= Source document =
=-=-=-=-=

Issues with poisson changepoint model

Adon_Rosen · December 5, 2024, 5:27pm

Hi any and all Stan aficionados – I am having some trouble getting the following Poisson change point Stan model to run, the pairs plot seems to suggest that the slope and intercept variables within a change point are perfectly collinear. I am quite a novice for these issues so I was hoping I could defer to someone with more expertise in how to tackle this problem.

Stan code and simulated code to recreate my issue can be found below

data {
  // Define variables in data
  // Number of observations (an integer)
  int<lower=0> N;
  real x[N];
  // Count outcome
  int<lower=0> y[N];
}

parameters {
  real a1;
  real a2;
  real b1;
  real b2;
  real<lower=0> fixedkp;
}

transformed parameters  {
  //
  real lp[N];

  for (j in 1:N) {
    if (x[j] < fixedkp) 
      lp[j] <- a1 + b1*x[j];
    else  
      lp[j] <- a2 + b2*x[j];  
  }

}

model {
  // Prior part of Bayesian inference
  // Flat prior for mu (no need to specify if non-informative)
  a1 ~ normal(0,3);
  a2 ~ normal(0,3);
  b1 ~ normal(0,3);
  b2 ~ normal(0,3);
  fixedkp ~ uniform(1,30);

  // Likelihood part of Bayesian inference
  y ~ poisson_log(lp);
}

n1 <- 1000
n2 <- 1000
a1 <- 4
b1 <- -.2
a2 <- .5
b2 <- .0044
x1 <- sample(1:11, n1, replace=TRUE)
mu <- exp(a1 + b1 * x1 + rnorm(n1,.2,.3))
y1 <- rpois(n=n1, lambda=mu)
x2 <- sample(12:21, n2, replace=TRUE)
mu <- exp(a2 + b2 * x2 + rnorm(n2, .2,.3))
y2 <- rpois(n=n2, lambda=mu)
## Now make the data frame
out.dat = data.frame(y = c(y1, y2), x = c(x1, x2))
stan.data = list(
    N = nrow(out.dat),
    x = out.dat$x,
    y = out.dat$y
)
plot(out.dat$x, out.dat$y)
stanmonitor <- c("a1","a2","b1","b2","fixedkp")
mod <- stan(file="/home/arosen/Documents/pinesRep/scripts/stan_models/singleBasePoisCP.stan", 
    data = stan.data, cores=4,
    pars = stanmonitor, 
    iter=1000, warmup = 500, control = list(adapt_delta = 0.9, max_treedepth = 15))

=-=-=-=-=

= Work instructions =
1. In the Poisson change point post, what does the poster say the pairs plot seems to suggest?
2. Do these statements agree with the Poisson change point post? Answer yes or no for each, and quote the deciding words. (a) The simulated data has 1000 observations in each of its two segments. (b) The Stan call sets adapt_delta to 0.95. (c) The poster calls themselves an expert in these issues.
3. Pick up the Poisson change point post where it ends and write the next part.
The lines after this point come from a separate source.

= Data provided =
=-=-=-=-=

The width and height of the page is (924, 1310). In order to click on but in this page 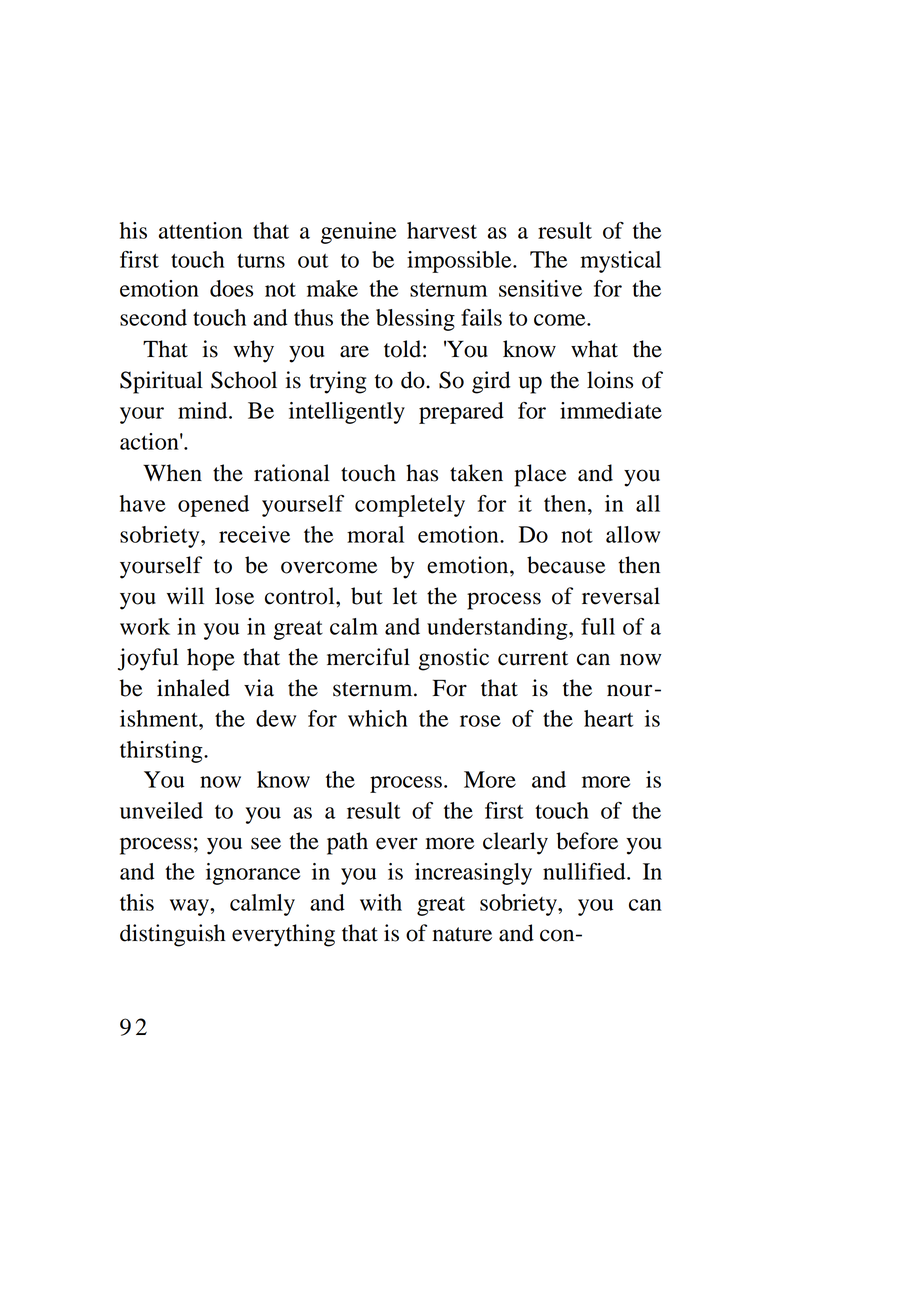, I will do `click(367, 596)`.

=-=-=-=-=

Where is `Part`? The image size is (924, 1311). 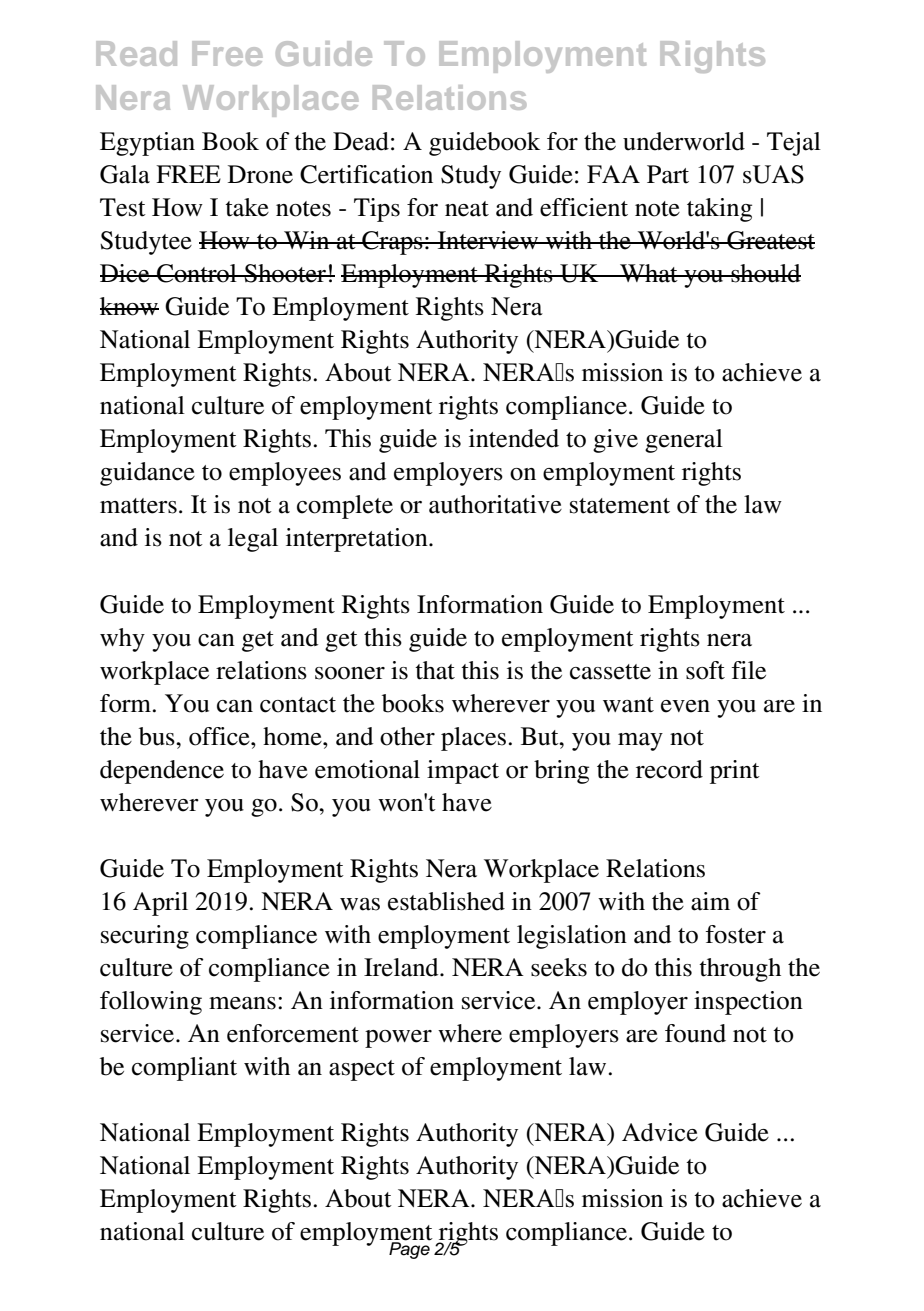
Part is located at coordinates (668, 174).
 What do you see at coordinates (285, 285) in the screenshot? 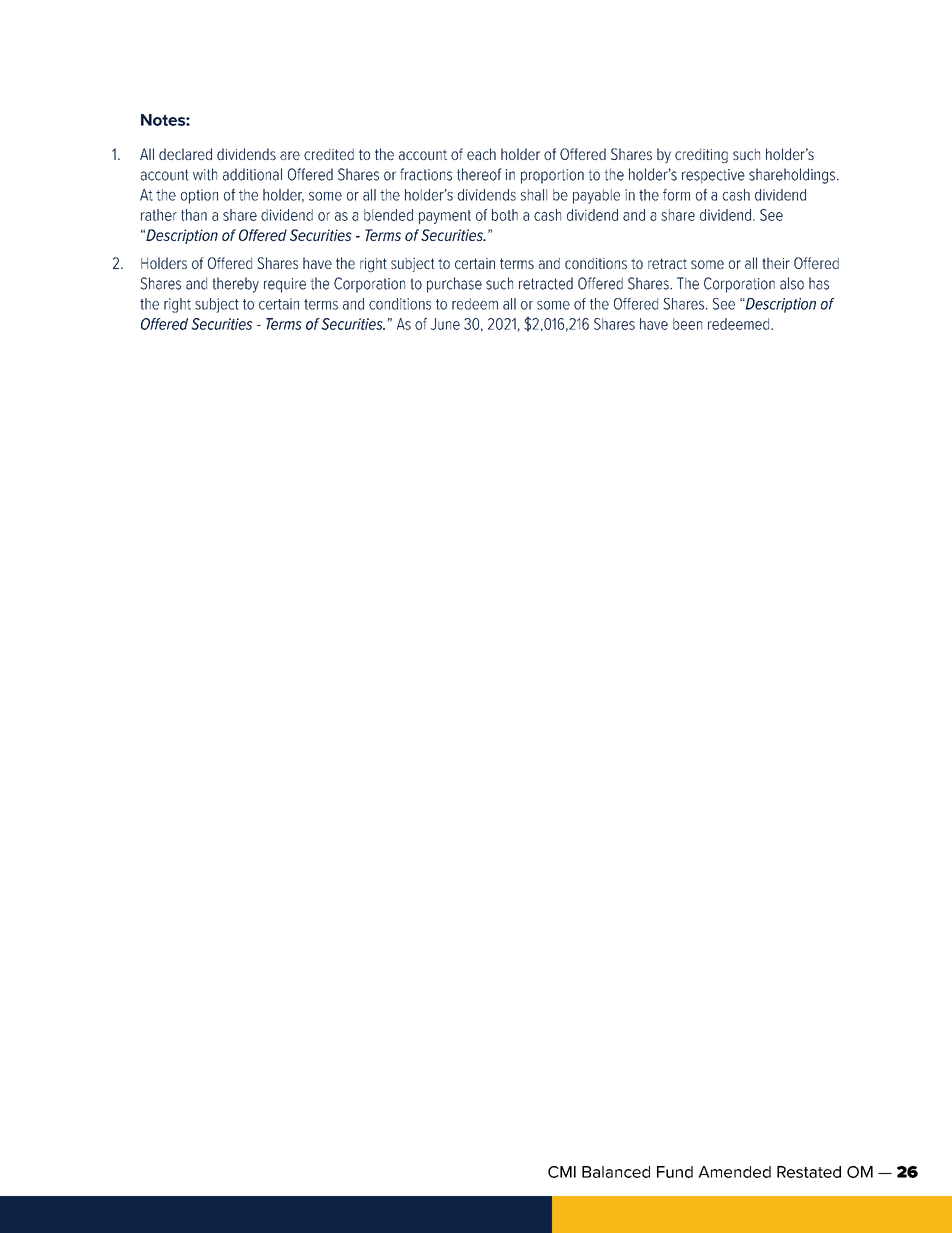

=-=-=-=-=

= Results for each task =
1. The slope and intercept variables within a change point seem to be perfectly collinear.

2.
(a) Yes: "n1 <- 1000" and "n2 <- 1000"
(b) No: "adapt_delta = 0.9"
(c) No: "I am quite a novice for these issues"

3.
js592 · December 5, 2024, 6:58pm

There are a few syntax errors in your provided Stan code. The following complies and runs with cmdstanr 0.8.1:

data {
  // Define variables in data
  // Number of observations (an integer)
  int<lower=0> N;
  vector[N] x;
  // Count outcome
  array[N] int<lower=0> y;
}

parameters {
  real a1;
  real a2;
  real b1;
  real b2;
  real<lower=0,upper=21> fixedkp;
}

transformed parameters  {
  //
  vector[N] lp;

  for (j in 1:N) {
    if (x[j] < fixedkp) 
      lp[j] = a1 + b1*x[j];
    else  
      lp[j] = a2 + b2*x[j];  
  }

}

Second, the normal noise added in constructing the mu term, e.g.:

mu <- exp(a1 + b1 * x1 + rnorm(n1,.2,.3))

does not appear in the Stan model, which will probably cause issues with recovering the true parameter values.

Finally, the model as currently specified is probably not identifiable under the uniform prior on the changepoint location. I was able to get things to work with a normal(10,3) prior on the changepoint – you may want to think about if your problem lends itself to at least a weakly informative prior. Alternatively, you may also wish to investigate if the mean function needs to be discontinuous at the changepoint. If not you might have better efficiency working with splines.

Adon_Rosen · December 6, 2024, 3:33pm

Hi @js592 thanks for looking over my code – I couldn’t exactly find where you changed my Stan code, could you provide some hints?

My concern wasn’t getting with the Stan code compiled, although your tips did improve speed of the model slightly, the bigger issue was how my within change point slope parameter estimation distribution are highly correlated, if you look at the pairs plot of the output there appears to be strong correlation between the A1 & B1 parameters.

Is this the model identification issue you’re alluding to?

js592 · December 6, 2024, 6:39pm

Sure. These lp[j] <- a1 + b1*x[j] lines originally used <- instead of =, I switched the real foo[N] notation to vector[N] foo, and the int foo[N] to array[N] int foo. You might be using a version of Rstan that doesn’t incorporate the updated array syntax, so it might not necessarily be that big of an issue.

With regards to identifiability it was more a comment about how if you are modeling knots or changepoints (as opposed to fixing them a priori, which is probably more common) you probably want at least a weakly informative prior – otherwise, the model can end up being flexible enough that many different choices of knot/changepoint location can fit the data well.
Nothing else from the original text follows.